Additional information

No response

conby commented 2 years ago

Same here,

Open3D, Python and System information

$ python3 vis_pred.py Open3D was not compiled with BUILD_GUI, but script is importing open3d.visualization.gui Open3D was not compiled with BUILD_GUI, but script is importing open3d.visualization.rendering


Using the Open3D PyTorch ops with CUDA 11 may have stability issues!

We recommend to compile PyTorch from source with compile flags '-Xcompiler -fno-gnu-unique'

or use the PyTorch wheels at https://github.com/isl-org/open3d_downloads/releases/tag/torch1.8.2

Ignore this message if PyTorch has been compiled with the aforementioned flags.

See https://github.com/isl-org/Open3D/issues/3324 and https://github.com/pytorch/pytorch/issues/52663 for more information on this problem.


INFO - 2022-04-26 23:32:03,045 - semantic_segmentation - Loading checkpoint /home/x/work/Open3D-ML/examples/vis_weights_RandLANet.pth INFO - 2022-04-26 23:32:18,718 - semantic_segmentation - Loading checkpoint /home/x/work/Open3D-ML/examples/vis_weights_KPFCNN.pth test 0/1: 100%|██████████████████████████████████████████████████████████████████████████████████████████████████████████████████████████▉| 78711/78726 [00:05<00:00, 15310.08it/s]Traceback (most recent call last): File "vis_pred.py", line 167, in main() File "vis_pred.py", line 155, in main pcs_with_pred = pred_custom_data(pc_names, pcs, pipeline_r, pipeline_k) File "vis_pred.py", line 40, in pred_custom_data results_r = pipeline_r.run_inference(data) File "/home/x/.local/lib/python3.6/site-packages/open3d/_ml3d/torch/pipelines/semantic_segmentation.py", line 175, in run_inference model.cfg.ignored_label_inds, device) File "/home/x/.local/lib/python3.6/site-packages/open3d/_ml3d/torch/modules/losses/semseg_loss.py", line 20, in filter_valid_label valid_idx.unsqueeze(-1).expand(-1, num_classes)) RuntimeError: Expected all tensors to be on the same device, but found at least two devices, cpu and cuda:0! (when checking argument for argument index in method wrapper_gather) test 0/1: 100%|████████████████████████████████████████████████████████████████████████████████████████████████████████████████████████████| 78726/78726 [00:13<00:00, 5852.46it/s]

lovelyyoshino commented 2 years ago

I can see the bug in

        metric = SemSegMetric()
        valid_scores, valid_labels = filter_valid_label(
            torch.tensor(inference_result['predict_scores']).to(device),
            torch.tensor(data['label']), model.cfg.num_classes,
            model.cfg.ignored_label_inds, device)
        metric.update(valid_scores, valid_labels)
        log.info(f"Accuracy : {metric.acc()}")
        log.info(f"IoU : {metric.iou()}")

which can see in https://github.com/isl-org/Open3D-ML/issues/435

RuiMargarido commented 8 months ago

We have had this error while training PointTransformer on a CustomDataset.
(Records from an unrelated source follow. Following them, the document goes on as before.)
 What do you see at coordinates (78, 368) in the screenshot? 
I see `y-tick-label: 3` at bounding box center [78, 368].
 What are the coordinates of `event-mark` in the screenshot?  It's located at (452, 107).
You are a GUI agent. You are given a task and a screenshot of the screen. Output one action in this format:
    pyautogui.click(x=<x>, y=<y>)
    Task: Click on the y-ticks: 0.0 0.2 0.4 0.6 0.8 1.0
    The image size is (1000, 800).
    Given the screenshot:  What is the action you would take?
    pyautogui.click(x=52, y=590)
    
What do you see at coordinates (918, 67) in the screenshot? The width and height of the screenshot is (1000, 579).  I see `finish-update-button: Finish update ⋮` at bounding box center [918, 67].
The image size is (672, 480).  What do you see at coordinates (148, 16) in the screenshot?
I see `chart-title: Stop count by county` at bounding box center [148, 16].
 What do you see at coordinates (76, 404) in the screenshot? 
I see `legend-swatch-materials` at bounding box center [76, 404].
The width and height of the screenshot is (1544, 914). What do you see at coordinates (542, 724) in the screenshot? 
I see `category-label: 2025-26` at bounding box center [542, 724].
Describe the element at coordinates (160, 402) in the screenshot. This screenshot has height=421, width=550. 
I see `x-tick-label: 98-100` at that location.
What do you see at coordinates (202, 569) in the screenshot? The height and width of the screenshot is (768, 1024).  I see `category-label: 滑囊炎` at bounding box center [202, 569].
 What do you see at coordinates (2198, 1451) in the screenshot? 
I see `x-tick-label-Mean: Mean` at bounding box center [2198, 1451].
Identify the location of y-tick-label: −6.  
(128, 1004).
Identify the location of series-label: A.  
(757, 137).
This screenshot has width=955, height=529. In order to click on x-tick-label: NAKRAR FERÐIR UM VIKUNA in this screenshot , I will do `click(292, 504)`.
We managed to fix this, by changing run_inference in semantic_segmentation.py.

We changed line 161, to replicate what is going on in run_test(), ie: Add

if hasattr(inputs['data'], 'to'):
    inputs['data'].to(device)

before

results = model(inputs['data'])
anuzk13 commented 3 months ago

Thank you @RuiMargarido this worked for me!